▶ Text shown:

----

Review: David Stove has posthumously achieved celebrity status with this book. This status is not well earned because Stove and his claque have completely missed the point of Popper's philosophy and the way that it has sidelined the long-running and pointless academic obsession with knowledge as "justified true belief".

Popper has provided a viable alternative to the "justified true belief" theory of knowledge. He has propounded a theory of conjectural objective knowledge which grows by conjecture and criticism of various kinds, including the criticism of empirical tests. This is a matter of commonsense and it is not hard to explain to scientists and other practical people who have not had their brains addled by academic philosophy and its fruitless quest for the non-achievable - verified theories or "truly justified beliefs" or merely theories with a specified numerical probability. Those, like Stove, who think that inductive probabilities can be assigned to theories, have yet to provide the formula after some centuries of effort.

The fruitless and boring quest for inductive probabilities has driven many students from the pursuit of rationalist philosophy in search of more interesting and exciting fare, hence the rise of the deconstructionists and post-modernists and other related fads and cults. Stove and others have blamed this tendency on Popper's "irrationalism" but this is precisely the reverse of the true situation. It is the failure of the positivists and the inductivists to deliver the magic formula which has wrecked their credibility.

Popper has provided the antidote to irrationalism but he has been so thoroughly sidelined in academic philosophy that students can only find out about his ideas by accident, apart from the garbled and miseading misconceptions of his thoughts that are perpetuated by his opponents.

For a more enlightening introduction to Popper's ideas, in the context of the main postwar philosophical developments, read Bryan Magee "Confession of a Philosopher".

Rating: 5 stars
Summary: Reason stirs in her sleep
Review: Stove starts this book by observing that a philosophy of science which implicitly denies any possibility of the accumulation of knowledge, while giving birth to a misbegotten relativism, must appear very implausible (naturally this is a trivial point to the philosophically sophisticated). How, Stove persists in asking, could such a thing have been made 'acceptable to readers who would reject it out of hand if it were presented to them without equivocation?' Then he shows how, with Helps to Young Authors on how to denature language and sabotage logic 'after the manner of the best authorities'. This part is dedicated to George Orwell. Read it, and 'scare' quotes will never 'look' the 'same' again. The great and good were not amused. Sir Karl an irrationalist? the sainted Thomas an obfuscator? It's true Stove can be unfair, and many will think that not all four of his bogeymen - Popper, Kuhn, Lakatos and Feyerabend - are equally culpable. Nevertheless, they have more in common than you might think. According to Stove they have good reason, or rather unreason, to write that way. (But for a Popperian rejoinder, see the next review.)

----

▶ Request A: In the book reviews, which four thinkers are named as Stove's bogeymen?
▶ Request B: From the book reviews, extract the passage that begins with "The fruitless and" and ends with "by his opponents.", copying it word for word.

▶ Given data:
----

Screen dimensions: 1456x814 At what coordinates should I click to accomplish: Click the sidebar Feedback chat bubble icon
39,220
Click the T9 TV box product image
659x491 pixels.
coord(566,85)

----

▶ Written reply A: Popper, Kuhn, Lakatos and Feyerabend.

▶ Written reply B:
The fruitless and boring quest for inductive probabilities has driven many students from the pursuit of rationalist philosophy in search of more interesting and exciting fare, hence the rise of the deconstructionists and post-modernists and other related fads and cults. Stove and others have blamed this tendency on Popper's "irrationalism" but this is precisely the reverse of the true situation. It is the failure of the positivists and the inductivists to deliver the magic formula which has wrecked their credibility.

Popper has provided the antidote to irrationalism but he has been so thoroughly sidelined in academic philosophy that students can only find out about his ideas by accident, apart from the garbled and miseading misconceptions of his thoughts that are perpetuated by his opponents.